Community Health Systems Inc. to Pay $97 Million to Settle False Claims Act Charge

Community Health Systems will pay $97,257,000.00 to settle whistleblower lawsuits unsealed in federal courts across the country.

Federal officials alleged CHS routinely admitted Medicare patients who presented at their hospitals’ emergency rooms with conditions that did not require admissions so that it could bill Medicare at higher inpatient rates, rather than less expensive outpatient rates.

To drive these valuable inpatient admissions, CHS established benchmarks for the percentage of patients, particularly those over 65, who should be admitted from the emergency room, in a scheme intended to improve its profitability, and without regard to medical necessity or patient safety.

CHS enforced those benchmarks by incentivizing and pressuring emergency department physicians and administrators to meet them. Physicians and administrators who failed to meet CHS’s benchmarks were threatened with termination, and some in fact were fired.

Seven separate whistleblower lawsuits filed against CHS and some of its subsidiaries were resolved with the settlement.

The first four complaints were filed by employees working at different CHS hospitals in various capacities: a case management supervisor, a coding specialist, an emergency room physician, and a director of health information management.

Each of them observed the same practices being directed from CHS’s corporate offices, which practices they felt violated the federal and/or state False Claims.

In addition to the emergency room admission claims that each of the first four whistleblowers identified, CHS also settled the separate claims of one of these whistleblowers, a coding specialist, who discovered additional issues at CHS’s Laredo Medical Center, including routine outpatient procedures being billed at inflated rates to Medicare as inpatient procedures and a kickback scheme to reward doctors for admissions in violation of the Anti‐Kickback Statute.

The whistleblowers brought their claims against CHS under the False Claims Acts, which encourages private citizens to report fraud against the government by allowing them to sue on behalf of the government and receive a share of any recovery.

The False Claims Act also allows the government to join and prosecute such lawsuits, as the Department of Justice did in this case.

The Department of Justice joined the whistleblowers in pursuing those allegations through a multi‐year, nationwide investigation resulting in the settlement.

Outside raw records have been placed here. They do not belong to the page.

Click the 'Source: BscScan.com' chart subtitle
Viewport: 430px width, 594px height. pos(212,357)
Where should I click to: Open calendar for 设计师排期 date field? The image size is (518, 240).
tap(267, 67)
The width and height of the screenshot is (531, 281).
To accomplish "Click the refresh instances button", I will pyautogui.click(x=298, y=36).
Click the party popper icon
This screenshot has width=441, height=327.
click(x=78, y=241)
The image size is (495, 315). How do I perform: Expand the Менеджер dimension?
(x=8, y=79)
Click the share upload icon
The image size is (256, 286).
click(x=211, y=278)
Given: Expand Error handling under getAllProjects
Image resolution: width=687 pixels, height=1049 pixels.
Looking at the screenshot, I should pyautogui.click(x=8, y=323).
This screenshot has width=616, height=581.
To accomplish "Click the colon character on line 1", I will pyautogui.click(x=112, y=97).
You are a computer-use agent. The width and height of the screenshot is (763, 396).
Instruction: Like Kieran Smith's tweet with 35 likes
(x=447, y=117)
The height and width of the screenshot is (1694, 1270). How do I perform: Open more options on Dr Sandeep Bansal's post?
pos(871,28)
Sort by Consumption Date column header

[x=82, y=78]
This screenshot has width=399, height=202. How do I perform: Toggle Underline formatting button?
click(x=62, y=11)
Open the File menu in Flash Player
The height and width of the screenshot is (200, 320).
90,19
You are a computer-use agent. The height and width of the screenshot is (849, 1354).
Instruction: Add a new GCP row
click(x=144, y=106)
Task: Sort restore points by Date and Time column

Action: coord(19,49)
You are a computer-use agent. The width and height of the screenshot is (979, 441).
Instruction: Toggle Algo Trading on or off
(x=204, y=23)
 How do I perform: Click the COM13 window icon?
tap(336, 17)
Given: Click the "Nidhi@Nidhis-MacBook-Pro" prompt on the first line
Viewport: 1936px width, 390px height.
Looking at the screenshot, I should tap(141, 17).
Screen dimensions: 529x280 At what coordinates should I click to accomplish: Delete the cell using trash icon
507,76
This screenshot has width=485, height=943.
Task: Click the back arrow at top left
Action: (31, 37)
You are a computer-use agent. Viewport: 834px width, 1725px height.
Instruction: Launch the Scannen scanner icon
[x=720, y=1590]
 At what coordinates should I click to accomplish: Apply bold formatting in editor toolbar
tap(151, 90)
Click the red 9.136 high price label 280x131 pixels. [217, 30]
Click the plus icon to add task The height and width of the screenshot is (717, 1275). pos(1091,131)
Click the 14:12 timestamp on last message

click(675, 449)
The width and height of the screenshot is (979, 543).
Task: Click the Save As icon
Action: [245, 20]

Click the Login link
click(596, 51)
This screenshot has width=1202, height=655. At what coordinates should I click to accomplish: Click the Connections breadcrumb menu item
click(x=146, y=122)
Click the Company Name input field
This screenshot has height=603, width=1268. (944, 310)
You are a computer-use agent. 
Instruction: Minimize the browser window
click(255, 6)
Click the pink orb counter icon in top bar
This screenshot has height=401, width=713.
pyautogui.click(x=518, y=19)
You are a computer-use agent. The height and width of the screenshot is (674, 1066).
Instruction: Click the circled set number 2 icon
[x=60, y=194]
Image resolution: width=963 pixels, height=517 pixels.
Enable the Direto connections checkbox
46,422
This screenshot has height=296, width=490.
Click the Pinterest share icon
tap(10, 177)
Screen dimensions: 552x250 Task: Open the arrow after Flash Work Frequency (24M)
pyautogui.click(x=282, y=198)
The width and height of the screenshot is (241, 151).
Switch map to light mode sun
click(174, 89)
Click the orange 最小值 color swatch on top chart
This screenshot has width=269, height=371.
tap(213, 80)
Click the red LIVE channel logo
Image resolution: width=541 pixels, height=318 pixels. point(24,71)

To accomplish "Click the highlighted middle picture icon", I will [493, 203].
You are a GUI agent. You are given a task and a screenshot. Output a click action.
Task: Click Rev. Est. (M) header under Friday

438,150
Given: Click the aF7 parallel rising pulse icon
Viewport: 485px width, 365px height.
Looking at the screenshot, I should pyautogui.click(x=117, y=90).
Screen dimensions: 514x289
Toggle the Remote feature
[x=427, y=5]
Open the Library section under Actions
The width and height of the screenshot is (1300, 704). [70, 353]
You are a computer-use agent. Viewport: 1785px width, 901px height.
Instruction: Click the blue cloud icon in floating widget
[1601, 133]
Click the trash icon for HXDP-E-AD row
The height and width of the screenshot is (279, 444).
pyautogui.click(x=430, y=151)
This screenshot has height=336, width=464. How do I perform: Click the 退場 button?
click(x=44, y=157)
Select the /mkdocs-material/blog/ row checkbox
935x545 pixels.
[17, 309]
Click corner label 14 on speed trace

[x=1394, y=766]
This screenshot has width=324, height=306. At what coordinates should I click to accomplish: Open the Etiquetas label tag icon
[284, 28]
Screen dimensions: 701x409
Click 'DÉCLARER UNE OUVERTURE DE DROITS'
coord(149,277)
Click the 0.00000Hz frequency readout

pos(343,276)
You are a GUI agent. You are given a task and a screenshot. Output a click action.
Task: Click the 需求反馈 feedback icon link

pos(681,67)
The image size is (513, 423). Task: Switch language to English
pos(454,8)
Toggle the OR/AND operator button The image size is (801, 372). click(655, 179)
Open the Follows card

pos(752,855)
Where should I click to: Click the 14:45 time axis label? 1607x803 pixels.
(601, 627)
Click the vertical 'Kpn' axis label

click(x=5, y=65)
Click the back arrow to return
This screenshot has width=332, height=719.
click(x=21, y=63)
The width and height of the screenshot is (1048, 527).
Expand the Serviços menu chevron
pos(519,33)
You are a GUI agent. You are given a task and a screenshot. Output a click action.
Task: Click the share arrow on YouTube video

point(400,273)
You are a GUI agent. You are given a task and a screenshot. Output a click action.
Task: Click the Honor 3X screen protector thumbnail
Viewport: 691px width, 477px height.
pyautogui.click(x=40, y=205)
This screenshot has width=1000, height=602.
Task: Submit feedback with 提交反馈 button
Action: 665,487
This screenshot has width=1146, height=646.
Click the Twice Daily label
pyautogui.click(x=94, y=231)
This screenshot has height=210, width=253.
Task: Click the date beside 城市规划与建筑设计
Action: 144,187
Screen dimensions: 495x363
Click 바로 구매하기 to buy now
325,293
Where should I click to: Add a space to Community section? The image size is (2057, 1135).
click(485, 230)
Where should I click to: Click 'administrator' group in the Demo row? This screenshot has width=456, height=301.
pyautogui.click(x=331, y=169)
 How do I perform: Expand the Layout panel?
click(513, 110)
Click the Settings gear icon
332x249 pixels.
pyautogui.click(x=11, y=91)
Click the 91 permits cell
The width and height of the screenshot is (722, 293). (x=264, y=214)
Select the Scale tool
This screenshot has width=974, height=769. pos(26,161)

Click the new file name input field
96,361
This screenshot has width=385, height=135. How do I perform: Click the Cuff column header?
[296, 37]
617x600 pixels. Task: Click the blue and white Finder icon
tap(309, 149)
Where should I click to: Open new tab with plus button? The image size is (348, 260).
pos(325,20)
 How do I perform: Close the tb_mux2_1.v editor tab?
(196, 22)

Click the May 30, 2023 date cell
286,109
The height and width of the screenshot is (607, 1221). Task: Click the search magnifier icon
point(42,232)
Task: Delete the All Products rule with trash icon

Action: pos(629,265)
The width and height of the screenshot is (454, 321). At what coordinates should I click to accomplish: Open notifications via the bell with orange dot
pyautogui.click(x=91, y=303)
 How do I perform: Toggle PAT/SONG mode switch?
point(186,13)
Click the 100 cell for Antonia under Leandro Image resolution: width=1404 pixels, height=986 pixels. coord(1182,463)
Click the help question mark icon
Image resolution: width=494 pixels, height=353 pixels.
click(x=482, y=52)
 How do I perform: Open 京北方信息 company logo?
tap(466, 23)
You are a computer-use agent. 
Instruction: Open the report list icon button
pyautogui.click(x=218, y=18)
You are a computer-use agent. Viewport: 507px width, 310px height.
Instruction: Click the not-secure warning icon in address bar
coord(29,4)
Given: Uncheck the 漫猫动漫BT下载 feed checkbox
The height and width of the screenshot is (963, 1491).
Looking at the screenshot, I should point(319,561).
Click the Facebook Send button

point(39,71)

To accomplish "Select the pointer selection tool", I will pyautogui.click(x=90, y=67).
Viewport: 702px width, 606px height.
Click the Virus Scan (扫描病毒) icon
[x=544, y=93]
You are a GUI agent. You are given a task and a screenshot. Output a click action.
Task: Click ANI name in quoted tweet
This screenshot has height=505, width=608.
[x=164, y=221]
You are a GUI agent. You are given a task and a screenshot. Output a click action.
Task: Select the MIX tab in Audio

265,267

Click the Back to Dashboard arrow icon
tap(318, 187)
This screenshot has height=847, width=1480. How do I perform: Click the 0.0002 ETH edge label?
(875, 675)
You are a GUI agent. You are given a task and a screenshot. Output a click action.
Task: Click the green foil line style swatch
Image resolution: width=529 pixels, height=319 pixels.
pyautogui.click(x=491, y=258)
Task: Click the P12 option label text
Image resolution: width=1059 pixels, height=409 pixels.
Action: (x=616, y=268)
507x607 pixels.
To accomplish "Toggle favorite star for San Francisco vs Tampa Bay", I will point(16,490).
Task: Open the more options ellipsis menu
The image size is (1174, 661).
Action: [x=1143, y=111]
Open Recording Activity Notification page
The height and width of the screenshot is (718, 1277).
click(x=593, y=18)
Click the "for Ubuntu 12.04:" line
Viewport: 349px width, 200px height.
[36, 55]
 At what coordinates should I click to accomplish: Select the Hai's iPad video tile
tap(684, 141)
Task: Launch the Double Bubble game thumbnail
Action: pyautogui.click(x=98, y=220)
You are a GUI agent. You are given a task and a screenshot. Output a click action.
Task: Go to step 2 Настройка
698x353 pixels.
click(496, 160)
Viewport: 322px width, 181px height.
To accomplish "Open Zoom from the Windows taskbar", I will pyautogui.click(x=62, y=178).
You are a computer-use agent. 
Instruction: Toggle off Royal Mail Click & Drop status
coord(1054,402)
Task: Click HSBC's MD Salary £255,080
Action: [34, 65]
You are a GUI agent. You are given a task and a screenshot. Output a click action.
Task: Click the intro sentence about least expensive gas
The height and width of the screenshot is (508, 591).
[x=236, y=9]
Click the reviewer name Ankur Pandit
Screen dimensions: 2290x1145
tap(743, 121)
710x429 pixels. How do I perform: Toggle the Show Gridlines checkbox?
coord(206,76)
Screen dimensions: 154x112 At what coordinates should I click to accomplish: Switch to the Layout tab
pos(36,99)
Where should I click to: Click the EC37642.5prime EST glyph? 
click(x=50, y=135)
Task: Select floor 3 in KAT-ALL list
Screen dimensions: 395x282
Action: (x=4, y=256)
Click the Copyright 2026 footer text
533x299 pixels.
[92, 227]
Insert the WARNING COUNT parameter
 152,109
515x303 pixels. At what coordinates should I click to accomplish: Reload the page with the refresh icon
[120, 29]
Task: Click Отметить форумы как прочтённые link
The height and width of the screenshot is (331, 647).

In early 2011, at the request of the Department, the first four whistleblowers and their counsel joined together as a team to coordinate their efforts to assist the Department with its investigation. As part of the agreement, CHS entered into a Corporate Integrity Agreement with the U.S. Department of Health and Human Services – Office of Inspector General (HHS-OIG), requiring the company to engage in significant compliance efforts over the next five years.

Under the agreement, CHS is required to retain independent review organizations to review the accuracy of the company’s claims for inpatient services furnished to federal health care program beneficiary.

The whistleblowers are:

Kathleen Bryant, former Director of Health Information Management at CHS’s Heritage Medical Center in Shelbyville, Tennessee;

Rachel Bryant, former nurse at CHS’s Dyersburg Hospital in Dyersburg, Tennessee;

Bryan Carnithan, former Emergency Medical Services Coordinator at CHS’ Heartland Hospital in Marion, Illinois;

Amy Cook-Reska, former coder for CHS’ LMC in Laredo; Sheree Cook, former nurse at CHS’s Heritage Medical Center in Shelbyville;

James Doghramji, former internal medicine and emergency room physician at CHS’s Chestnut Hill Hospital in Philadelphia;

Thomas Mason, former emergency room physician at Lake Norman Regional Medical Center in Mooresville, North Carolina;

Scott Plantz, former emergency room physician at CHS’s Longview Regional Medical Center in Longview, Texas; and

Nancy Reuille, former nurse and Supervisor of Case Management at CHS’s Lutheran Hospital in Fort Wayne, Indiana.

The relators’ share of the settlement has not yet been determined.

“These cases provide the perfect example of the effectiveness of the False Claims Act when whistleblowers and their attorneys work cooperatively together with the government to prosecute a massive, nationwide scheme,” said Patrick O’Connell of O’Connell & Soifer.

“CHS’s conduct interfered with physician decision‐making for the purpose of bolstering its bottom line at the expense of the American taxpayers,” said Matthew Organ of Goldberg Kohn. “As our clients recognized, that kind of corporate conduct needs to be stopped. We are gratified that the government agreed. The one and only factor that should influence a physician’s decision to admit a patient to the hospital should be the patient’s best interest — not the amount of money the hospital can earn.”

CHS is one of the largest for‐profit hospital chains in the nation, with 208 hospitals in 29 states.